Passive acoustic monitoring (PAM), the recording of sounds using microphones (e.g. in biosphere reserves), is an increasingly popular method for continuous, reproducible, scalable and cost-effective monitoring of wildlife [Sugai et al., 2018]. It is widely employed in various fields, including ecology, marine biology, and conservation, to study animal behavior, biodiversity, and environmental changes. While available low-cost recording devices have allowed large-scale data collection, processing this data is a bottleneck.

Currently, domain experts listen to each audio file and annotate events by manually selecting time segments on a graphical representation of the sound (e.g. amplitude envelope or spectrogram). This approach is laborious and incompatible with the large amount of data generated by PAM. We are developing tools for reliable and efficient annotation of PAM datasets.
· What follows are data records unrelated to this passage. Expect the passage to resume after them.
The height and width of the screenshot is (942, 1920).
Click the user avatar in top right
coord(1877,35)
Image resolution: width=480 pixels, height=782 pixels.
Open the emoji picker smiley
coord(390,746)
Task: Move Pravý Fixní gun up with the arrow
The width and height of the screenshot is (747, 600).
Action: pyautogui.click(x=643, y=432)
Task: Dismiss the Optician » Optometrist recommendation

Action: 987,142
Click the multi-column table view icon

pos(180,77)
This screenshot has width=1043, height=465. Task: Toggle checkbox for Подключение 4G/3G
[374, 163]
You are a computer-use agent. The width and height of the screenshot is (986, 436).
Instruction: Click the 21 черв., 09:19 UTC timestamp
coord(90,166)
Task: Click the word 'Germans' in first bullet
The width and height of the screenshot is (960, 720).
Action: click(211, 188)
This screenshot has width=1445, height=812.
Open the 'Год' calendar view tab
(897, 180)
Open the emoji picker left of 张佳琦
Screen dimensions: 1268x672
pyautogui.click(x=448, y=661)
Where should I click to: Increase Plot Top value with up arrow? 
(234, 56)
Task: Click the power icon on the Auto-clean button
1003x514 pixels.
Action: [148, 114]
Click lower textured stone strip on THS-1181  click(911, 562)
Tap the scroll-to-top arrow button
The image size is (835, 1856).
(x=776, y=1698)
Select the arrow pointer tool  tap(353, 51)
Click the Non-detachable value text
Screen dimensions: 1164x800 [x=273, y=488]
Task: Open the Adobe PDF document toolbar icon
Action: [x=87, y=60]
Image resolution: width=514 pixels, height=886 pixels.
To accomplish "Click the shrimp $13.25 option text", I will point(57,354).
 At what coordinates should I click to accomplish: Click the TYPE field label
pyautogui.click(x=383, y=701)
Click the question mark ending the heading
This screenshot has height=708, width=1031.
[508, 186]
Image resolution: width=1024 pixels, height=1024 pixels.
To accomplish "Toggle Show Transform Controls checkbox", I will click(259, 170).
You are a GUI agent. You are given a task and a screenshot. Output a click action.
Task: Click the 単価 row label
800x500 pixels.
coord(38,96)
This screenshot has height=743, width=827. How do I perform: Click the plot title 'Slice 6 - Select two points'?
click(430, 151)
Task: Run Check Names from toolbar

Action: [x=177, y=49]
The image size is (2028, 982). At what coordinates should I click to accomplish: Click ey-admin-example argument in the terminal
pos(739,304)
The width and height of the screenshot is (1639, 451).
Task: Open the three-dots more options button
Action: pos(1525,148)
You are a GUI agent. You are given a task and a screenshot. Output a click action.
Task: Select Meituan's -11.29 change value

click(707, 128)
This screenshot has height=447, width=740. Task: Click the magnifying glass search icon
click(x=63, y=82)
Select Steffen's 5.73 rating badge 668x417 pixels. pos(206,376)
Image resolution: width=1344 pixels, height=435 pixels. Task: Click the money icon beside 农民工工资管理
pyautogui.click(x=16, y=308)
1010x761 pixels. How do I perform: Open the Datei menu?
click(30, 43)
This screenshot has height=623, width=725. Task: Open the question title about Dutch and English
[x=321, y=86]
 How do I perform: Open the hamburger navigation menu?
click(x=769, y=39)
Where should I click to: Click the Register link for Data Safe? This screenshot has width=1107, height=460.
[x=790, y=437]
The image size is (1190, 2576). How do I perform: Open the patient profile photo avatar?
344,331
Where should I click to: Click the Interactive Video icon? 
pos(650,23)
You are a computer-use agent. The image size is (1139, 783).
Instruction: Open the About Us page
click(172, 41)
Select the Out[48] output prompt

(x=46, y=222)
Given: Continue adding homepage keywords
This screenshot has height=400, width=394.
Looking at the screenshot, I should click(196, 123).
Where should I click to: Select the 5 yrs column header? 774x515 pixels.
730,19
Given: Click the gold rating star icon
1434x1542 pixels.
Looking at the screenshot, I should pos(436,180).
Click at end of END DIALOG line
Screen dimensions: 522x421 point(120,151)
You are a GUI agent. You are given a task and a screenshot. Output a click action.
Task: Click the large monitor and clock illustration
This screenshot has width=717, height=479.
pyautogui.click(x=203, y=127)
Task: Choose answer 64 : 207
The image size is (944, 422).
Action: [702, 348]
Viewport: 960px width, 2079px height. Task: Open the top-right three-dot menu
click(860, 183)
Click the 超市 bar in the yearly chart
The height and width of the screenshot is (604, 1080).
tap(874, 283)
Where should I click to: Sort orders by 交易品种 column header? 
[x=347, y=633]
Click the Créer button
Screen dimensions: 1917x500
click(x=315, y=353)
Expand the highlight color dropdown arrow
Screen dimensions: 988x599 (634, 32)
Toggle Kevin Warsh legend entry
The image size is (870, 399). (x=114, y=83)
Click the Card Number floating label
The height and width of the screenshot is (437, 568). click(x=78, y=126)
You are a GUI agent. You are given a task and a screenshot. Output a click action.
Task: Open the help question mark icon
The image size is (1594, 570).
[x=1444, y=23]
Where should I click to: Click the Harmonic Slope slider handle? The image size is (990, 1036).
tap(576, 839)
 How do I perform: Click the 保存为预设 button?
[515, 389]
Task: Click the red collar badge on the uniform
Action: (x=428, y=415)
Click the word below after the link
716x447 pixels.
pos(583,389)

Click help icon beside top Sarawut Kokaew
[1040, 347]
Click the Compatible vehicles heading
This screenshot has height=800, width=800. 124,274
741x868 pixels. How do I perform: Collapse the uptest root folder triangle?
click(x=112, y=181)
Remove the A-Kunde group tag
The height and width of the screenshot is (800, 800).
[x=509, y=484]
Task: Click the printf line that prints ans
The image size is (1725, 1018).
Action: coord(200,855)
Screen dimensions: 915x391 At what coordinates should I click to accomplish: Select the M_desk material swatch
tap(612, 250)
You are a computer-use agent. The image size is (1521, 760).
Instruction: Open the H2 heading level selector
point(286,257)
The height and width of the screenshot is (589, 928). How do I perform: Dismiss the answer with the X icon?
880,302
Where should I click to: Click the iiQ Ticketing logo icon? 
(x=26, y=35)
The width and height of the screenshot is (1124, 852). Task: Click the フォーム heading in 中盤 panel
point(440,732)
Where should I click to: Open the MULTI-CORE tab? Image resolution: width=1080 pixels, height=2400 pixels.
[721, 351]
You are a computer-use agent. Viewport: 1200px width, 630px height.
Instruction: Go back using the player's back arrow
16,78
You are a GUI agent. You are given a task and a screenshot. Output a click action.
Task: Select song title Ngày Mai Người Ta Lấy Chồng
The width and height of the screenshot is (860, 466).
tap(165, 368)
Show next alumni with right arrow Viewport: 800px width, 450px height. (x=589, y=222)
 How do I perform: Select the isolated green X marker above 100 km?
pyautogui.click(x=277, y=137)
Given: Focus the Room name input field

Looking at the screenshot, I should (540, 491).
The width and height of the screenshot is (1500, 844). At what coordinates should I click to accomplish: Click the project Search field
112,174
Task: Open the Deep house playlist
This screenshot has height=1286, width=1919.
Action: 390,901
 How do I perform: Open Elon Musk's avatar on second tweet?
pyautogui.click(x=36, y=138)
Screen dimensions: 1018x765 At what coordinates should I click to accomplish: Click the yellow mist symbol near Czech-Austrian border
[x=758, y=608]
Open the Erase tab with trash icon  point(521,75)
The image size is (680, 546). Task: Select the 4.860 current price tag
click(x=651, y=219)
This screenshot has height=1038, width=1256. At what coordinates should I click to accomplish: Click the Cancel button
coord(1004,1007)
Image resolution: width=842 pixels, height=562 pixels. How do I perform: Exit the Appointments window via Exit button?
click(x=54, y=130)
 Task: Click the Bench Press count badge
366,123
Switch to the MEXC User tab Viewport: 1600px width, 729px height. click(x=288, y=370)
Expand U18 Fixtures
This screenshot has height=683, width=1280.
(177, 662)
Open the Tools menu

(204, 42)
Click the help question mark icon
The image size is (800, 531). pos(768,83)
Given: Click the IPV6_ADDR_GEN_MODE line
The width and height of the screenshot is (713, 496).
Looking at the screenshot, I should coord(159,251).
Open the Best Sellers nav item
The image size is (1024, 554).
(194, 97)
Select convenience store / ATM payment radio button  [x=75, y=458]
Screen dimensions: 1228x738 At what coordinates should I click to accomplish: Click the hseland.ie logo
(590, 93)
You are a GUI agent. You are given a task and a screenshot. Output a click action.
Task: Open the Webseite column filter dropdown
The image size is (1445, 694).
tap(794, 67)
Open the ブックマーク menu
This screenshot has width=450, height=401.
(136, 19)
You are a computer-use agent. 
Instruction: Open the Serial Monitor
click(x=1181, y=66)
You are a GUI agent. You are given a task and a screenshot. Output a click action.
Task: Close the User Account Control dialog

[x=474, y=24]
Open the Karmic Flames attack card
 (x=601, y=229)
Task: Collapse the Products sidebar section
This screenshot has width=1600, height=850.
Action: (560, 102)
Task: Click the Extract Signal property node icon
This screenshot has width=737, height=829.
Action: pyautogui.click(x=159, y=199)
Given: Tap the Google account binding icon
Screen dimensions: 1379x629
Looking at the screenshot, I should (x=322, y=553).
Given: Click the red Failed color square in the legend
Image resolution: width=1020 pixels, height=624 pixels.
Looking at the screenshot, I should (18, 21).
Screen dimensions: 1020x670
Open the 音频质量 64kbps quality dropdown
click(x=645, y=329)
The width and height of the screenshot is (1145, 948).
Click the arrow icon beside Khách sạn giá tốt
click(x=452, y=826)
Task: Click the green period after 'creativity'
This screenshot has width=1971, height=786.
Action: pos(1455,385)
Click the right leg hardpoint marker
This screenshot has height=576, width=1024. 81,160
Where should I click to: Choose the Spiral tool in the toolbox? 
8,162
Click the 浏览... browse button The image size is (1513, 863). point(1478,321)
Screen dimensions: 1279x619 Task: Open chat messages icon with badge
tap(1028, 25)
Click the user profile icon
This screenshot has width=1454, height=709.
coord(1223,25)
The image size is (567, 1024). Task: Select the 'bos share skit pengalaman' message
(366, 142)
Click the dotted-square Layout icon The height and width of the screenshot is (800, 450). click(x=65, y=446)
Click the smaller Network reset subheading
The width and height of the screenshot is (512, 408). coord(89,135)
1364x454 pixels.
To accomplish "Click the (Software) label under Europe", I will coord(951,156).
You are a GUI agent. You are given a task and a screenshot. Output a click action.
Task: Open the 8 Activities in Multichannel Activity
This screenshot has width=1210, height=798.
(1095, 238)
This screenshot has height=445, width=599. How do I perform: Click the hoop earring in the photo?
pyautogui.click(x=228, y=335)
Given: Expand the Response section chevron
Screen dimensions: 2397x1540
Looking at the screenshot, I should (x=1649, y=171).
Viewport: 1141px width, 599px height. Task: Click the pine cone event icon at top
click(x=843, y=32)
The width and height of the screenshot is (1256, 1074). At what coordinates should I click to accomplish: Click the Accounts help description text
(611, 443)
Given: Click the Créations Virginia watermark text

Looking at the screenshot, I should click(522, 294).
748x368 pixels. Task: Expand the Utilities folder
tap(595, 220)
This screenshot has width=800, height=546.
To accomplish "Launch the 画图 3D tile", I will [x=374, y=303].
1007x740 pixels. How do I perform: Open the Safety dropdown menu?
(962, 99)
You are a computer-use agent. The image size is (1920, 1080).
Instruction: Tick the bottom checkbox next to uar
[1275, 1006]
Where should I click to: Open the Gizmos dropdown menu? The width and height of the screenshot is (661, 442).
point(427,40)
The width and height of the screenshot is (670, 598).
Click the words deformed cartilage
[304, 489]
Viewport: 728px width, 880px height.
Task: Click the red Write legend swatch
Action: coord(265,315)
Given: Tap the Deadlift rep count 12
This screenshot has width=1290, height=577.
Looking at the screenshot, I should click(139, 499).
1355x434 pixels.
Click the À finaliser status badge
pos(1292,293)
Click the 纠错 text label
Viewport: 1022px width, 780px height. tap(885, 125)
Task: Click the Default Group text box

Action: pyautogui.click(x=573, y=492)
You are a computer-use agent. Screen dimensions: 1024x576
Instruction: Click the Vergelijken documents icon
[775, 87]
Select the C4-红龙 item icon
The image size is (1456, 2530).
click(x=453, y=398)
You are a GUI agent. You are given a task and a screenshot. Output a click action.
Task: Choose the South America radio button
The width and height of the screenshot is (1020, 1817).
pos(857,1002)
On the one hand, we are using transfer learning and active learning. Our pipeline consists of 2 processing steps: The raw audio data is processed with a pre-trained model. Using an embedding of the pre-trained model, we classify the data with a shallow classification head. The output of the classification head is iteratively improved by the system suggesting the most informative samples to the user for annotation.

On the other hand, we are exploring the use of actionable visualisations of the latent activations of hidden layers. We project our high-dimensional audio input data into two dimensions that can be displayed on a computer screen. The underlying deep generative model [Rezende et al., 2014] distorts the latent space so that events tend to be outliers and similar events are close together. Users can annotate multiple data points simultaneously by selecting a range. The underlying model is improved through re-training that incorporates new annotated data points. This work will be published as a demo paper at IJCAI23. The following figure shows the user interface:

The interface is composed of three parts, namely the file selection bar, the spectrogram interaction row and the state-space interaction row.
The file selection bar allows the user to select an audio file for annotation from a list.
The spectrogram interaction row displays annotation tools over and alongside the spectrogram of the selected file. Spectrograms are an intuitive presentation of raw data. Users can zoom in and out, as well as create and edit time and frequency aligned bounding boxes to annotate regions of interest (ROIs). Selected ROIs can be played as audio. A button below the spectrogram allows quick annotation by suggesting bounding boxes and associated labels. Assigning, changing, and saving labels is possible through selection elements displayed alongside the spectrogram.
More processed representations of the selected audio file are shown in the state-space interaction row, with each dot representing a colour-coded second in both figures. The left figure shows representations of the pre-trained unsupervised learning model, the right figure the fine-tuned model that also processes (generated) annotations. Selected data points are used to create a table of associated times on the right. A button below uses these times to create bounding boxes in the spectrogram. Continuous fine-tuning of the model using all (generated) annotations is possible by selecting a number of epochs and the corresponding button. Another button resets the model to the pre-trained state.

References

[Sugai et al., 2018] Larissa Sayuri Moreira Sugai, Thiago Sanna Freire Silva, Jr Ribeiro, Jos ́e Wagner, and Diego Llusia. Terrestrial Passive Acoustic Monitoring: Review and Perspectives. BioScience, 69(1):15–25, 11 2018.

[Rezende et al., 2014] Danilo Jimenez Rezende, Shakir Mohamed, and Daan Wierstra. Stochastic backpropagation and approximate inference in deep generative models. In Proceedings of the 31th International Conference on Machine Learning, ICML 2014, Beijing, China, 21-26 June 2014, volume 32 of JMLR Workshop and Conference Proceedings, pages 1278–1286. JMLR.org, 2014.